On Oct. 2, the United States Department of the Army announced the beginning of the end for the Rapid Equipping Force (REF), an organization under the Army’s Training and Doctrine Command. The force, based in Fort Belvoir, Va., has now stopped accepting new missions and will be fully discontinued in almost a year, by Sept. 30. Currently led by Director Col Joe D. Bookard, the REF was established in 2002 to support soldiers on the ground during the Iraq and Afghanistan wars. Aimed at providing equipment to troops through an accelerated acquisition process, REF is able to respond to requests quickly due to its personnel presence in the target areas of Iraq and Afghanistan.
The decision to dissolve the force was made as the landscape of U.S. geopolitical priorities shifts away from countering insurgencies in the Middle East and towards staying ahead of near-peer powers Russia and China.

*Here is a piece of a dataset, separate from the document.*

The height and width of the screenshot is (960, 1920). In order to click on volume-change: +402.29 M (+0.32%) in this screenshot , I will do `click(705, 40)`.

The army noted this shift in its announcement, conveying its goal of turning attention to great power competition and focusing on large scale multi-domain operations (MDO). These new priorities are embodied in the Army Futures Command (AFC), which became fully operational in July 2019 as the fourth army command. Its structure of cross functional teams is “all necessary to drive the MDO concept,” meaning they work across air, sea, land, space, and cyber to maintain competitive advantage over adversaries.
However, while the scope, size and geographic focus differ, the REF and AFC both emphasize an agile acquisition process to boost efficiency in delivering technologies to the operational army. The AFC was upheld as the “single largest development in the effort to speed acquisition” from an organizational standpoint, in an Army 2020 article.
Some members of the defense community have voiced concern for deactivating the REF, arguing its mission set out in 2002 is still important today. As a Defense One article acknowledges, there are still troops in Iraq and Afghanistan, and the lack of an outlined plan for replacing the REF leaves open questions regarding specific support of these units abroad.
Questions remain as to where REF resources and personnel will be moved — we await details from the Army.